* Exercise prompt
Where a line of the material includes the string "will", copy that line.

*** Block opens ***

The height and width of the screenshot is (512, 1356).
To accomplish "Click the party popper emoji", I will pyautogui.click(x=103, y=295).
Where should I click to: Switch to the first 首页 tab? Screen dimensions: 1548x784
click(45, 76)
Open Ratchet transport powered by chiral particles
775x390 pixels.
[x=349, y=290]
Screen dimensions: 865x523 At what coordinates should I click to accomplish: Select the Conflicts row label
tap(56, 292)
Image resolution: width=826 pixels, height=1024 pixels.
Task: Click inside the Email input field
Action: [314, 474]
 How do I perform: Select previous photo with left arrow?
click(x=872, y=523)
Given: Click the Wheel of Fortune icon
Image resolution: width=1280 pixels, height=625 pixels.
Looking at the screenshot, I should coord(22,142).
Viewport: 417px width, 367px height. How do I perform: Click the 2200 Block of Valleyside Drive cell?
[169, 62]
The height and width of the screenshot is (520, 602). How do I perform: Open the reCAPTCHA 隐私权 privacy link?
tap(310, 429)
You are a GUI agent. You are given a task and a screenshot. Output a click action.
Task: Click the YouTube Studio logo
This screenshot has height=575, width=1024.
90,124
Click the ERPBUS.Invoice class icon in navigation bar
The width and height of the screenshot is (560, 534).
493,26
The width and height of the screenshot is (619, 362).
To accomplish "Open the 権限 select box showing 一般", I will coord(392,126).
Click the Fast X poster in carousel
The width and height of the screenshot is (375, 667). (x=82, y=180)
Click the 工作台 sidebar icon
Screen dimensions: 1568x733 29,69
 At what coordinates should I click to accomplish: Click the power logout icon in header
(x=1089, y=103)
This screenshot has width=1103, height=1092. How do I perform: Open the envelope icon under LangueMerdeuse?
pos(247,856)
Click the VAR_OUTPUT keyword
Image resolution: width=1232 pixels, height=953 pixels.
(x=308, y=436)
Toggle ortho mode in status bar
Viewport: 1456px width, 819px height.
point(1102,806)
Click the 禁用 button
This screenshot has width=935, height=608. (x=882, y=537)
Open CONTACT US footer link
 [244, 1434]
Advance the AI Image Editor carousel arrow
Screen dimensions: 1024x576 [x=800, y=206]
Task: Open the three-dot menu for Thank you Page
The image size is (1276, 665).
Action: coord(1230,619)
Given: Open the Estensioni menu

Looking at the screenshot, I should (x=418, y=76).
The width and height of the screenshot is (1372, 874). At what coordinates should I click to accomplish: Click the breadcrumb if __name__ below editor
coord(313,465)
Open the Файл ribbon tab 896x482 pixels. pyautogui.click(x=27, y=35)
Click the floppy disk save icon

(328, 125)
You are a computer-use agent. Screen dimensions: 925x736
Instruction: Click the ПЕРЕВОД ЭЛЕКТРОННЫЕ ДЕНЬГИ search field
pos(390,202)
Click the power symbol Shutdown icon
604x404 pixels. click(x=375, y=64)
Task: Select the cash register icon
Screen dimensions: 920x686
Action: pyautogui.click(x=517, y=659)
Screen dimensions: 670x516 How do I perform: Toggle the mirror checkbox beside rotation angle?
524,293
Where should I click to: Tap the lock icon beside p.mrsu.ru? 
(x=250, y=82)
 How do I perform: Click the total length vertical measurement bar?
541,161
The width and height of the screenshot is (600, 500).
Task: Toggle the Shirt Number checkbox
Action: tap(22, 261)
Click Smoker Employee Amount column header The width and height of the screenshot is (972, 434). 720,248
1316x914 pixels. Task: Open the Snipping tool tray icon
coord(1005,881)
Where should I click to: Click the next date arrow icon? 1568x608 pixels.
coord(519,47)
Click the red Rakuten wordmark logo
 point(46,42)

*** Block closes ***

* Written answer
To accomplish "Click the party popper emoji", I will pyautogui.click(x=103, y=295).
To accomplish "Open the 権限 select box showing 一般", I will coord(392,126).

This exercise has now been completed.